**Page text**
I found out that speedstep-ich doesn't seem to support ondemand, but acpi-cpufreq does.

----------

## RayDude

 *GaMMa wrote:*   

> I found out that speedstep-ich doesn't seem to support ondemand, but acpi-cpufreq does.

 

Thanks. I'll try it out when I get a chance. Does ACPI-cpufreq support voltage adjusting?

Raydude

----------

## MasquedAvenger

Yeah, it does.  I was using the P4 driver in the kernel not knowing much about CPU frquency scaling, and the kernel warned me that it didn't support voltage scaling but that the ACPI driver was among the ones that do.

James

----------

## GaMMa

So is there any difference between the ACPI scaling driver and the speedstep-ich? If there isn't why don't they just drop the speedstep one? I noticed with the acpi-driver gnome couldn't change from powersave to performance via the cpufreq monitor applet. And sometimes my changes didn't register either.

----------

## MasquedAvenger

I have no idea.  Hopefully someone more capable than myself can answer that  :Smile: 

James

----------

## RayDude

I switched my P4M laptop to mm-sources, acpi-pstates driver and ondemand this morning and it seems to be working like a champ.

The laptop still seems to be running cool and pretty quiet so it seems to have the same functionality as speedstep-ich and cpudynd (what I had been using).

**Supplied records**
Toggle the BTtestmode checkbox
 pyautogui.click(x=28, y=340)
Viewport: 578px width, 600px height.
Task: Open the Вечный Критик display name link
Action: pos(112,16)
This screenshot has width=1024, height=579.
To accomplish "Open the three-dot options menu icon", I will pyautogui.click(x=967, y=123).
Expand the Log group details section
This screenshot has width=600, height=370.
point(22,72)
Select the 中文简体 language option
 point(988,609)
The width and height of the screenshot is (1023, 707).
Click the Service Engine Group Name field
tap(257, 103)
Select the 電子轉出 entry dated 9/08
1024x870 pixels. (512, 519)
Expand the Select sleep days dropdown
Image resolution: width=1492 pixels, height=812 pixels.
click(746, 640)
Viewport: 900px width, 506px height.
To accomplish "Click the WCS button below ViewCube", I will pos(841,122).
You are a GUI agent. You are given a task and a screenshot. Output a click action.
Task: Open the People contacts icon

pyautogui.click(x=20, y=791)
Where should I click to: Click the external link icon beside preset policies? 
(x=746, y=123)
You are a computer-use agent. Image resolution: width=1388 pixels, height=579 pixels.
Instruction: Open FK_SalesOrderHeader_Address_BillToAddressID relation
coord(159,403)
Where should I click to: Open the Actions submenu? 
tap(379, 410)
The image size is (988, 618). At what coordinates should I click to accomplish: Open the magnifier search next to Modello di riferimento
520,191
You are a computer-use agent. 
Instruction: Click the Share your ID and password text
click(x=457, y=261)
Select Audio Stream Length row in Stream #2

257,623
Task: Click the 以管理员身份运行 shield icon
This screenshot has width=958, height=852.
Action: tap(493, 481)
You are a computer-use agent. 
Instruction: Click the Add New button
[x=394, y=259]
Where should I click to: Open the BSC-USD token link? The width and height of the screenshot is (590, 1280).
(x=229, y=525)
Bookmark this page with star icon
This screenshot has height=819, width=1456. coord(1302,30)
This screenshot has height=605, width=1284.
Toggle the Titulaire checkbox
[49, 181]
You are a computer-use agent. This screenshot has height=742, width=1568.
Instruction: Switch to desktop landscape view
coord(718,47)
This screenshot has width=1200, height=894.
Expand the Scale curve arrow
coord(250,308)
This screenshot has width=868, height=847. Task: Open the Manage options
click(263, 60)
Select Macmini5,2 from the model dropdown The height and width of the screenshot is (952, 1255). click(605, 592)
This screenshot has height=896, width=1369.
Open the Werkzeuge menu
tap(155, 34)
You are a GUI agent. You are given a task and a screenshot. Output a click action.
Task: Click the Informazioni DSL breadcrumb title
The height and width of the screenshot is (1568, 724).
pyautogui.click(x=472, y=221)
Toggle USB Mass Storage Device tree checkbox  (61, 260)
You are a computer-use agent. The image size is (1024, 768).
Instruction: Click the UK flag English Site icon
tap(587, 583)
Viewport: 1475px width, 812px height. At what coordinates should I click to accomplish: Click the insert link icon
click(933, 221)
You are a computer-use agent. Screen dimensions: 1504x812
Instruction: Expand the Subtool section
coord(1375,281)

**Short exercise 1**
Decide whether each statement agrees with the CPU frequency scaling thread, answering yes or no and quoting the deciding words: (a) The kernel warned MasquedAvenger that the P4 driver did not support voltage scaling. (b) GaMMa found that with the acpi driver, gnome could switch from powersave to performance through the cpufreq monitor applet. (c) RayDude reports that after the switch the laptop runs hot and loud.
**Short exercise 2**
Output everything in the CPU frequency scaling thread from "Yeah, it does." down to "ones that do.".
**Short exercise 3**
Go on with the forum thread about CPU frequency scaling drivers, starting after its last post.
The items play no part in what follows.

**Written answer 1**
(a) Yes: "the kernel warned me that it didn't support voltage scaling but that the ACPI driver was among the ones that do"
(b) No: "I noticed with the acpi-driver gnome couldn't change from powersave to performance via the cpufreq monitor applet."
(c) No: "The laptop still seems to be running cool and pretty quiet"

**Written answer 2**
Yeah, it does.  I was using the P4 driver in the kernel not knowing much about CPU frquency scaling, and the kernel warned me that it didn't support voltage scaling but that the ACPI driver was among the ones that do.

**Written answer 3**
I don't use Gnome so I can't help you with its problems.

Raydude

----------

## GaMMa

My laptop runs hot when it's at full speed (due to bad cooling, Dell) and when watching movies ondemand would kick into full speed and the fan would spin out of control which is loud and noisy. Scaling down though keeps things quiet all the time..

----------

## RayDude

 *GaMMa wrote:*   

> My laptop runs hot when it's at full speed (due to bad cooling, Dell) and when watching movies ondemand would kick into full speed and the fan would spin out of control which is loud and noisy. Scaling down though keeps things quiet all the time..

 

Luckilly I don't watch movies on my laptop often. What do you mean by scaling down?

Raydude

----------

## GaMMa

lowering the frequency.

----------

## RayDude

 *GaMMa wrote:*   

> lowering the frequency.

 

Ah. I have two frequencies: 2400 and 1200. Too bad they don't support 1600 and 2000, huh?

Raydude

----------

## GaMMa

Yea I have two frequencies too 1600 and 3100. 1600 works great and quietly, but for emerges I switch to 3100, but the fan is constantly on and it's loud under load.

----------

## RayDude

 *GaMMa wrote:*   

> Yea I have two frequencies too 1600 and 3100. 1600 works great and quietly, but for emerges I switch to 3100, but the fan is constantly on and it's loud under load.

 

1600 is fine for DVD playing. I'm surprized the ondemand governor bumps it to 3100. Seems flawed to me. I'll try a dvd tonight to see if it bumps to 2400 (it shouldn't need to).

Raydude

----------

## GaMMa

I think I can change the sensitivity of the ondemand governor to bump at a different level, but I gave up on the governor  :Razz: . Playing games also switches to the high power when I feel it isn't needed. ondemand is great for overall desktop useage though. I think there's another governor out there as of 2.6.12 kernels too.

----------

## frary

There is: 2.6.12 includes a governor called "conservative". Should do the same Job as "ondemand", but in steps 

( not from min to max in 1 Jump ).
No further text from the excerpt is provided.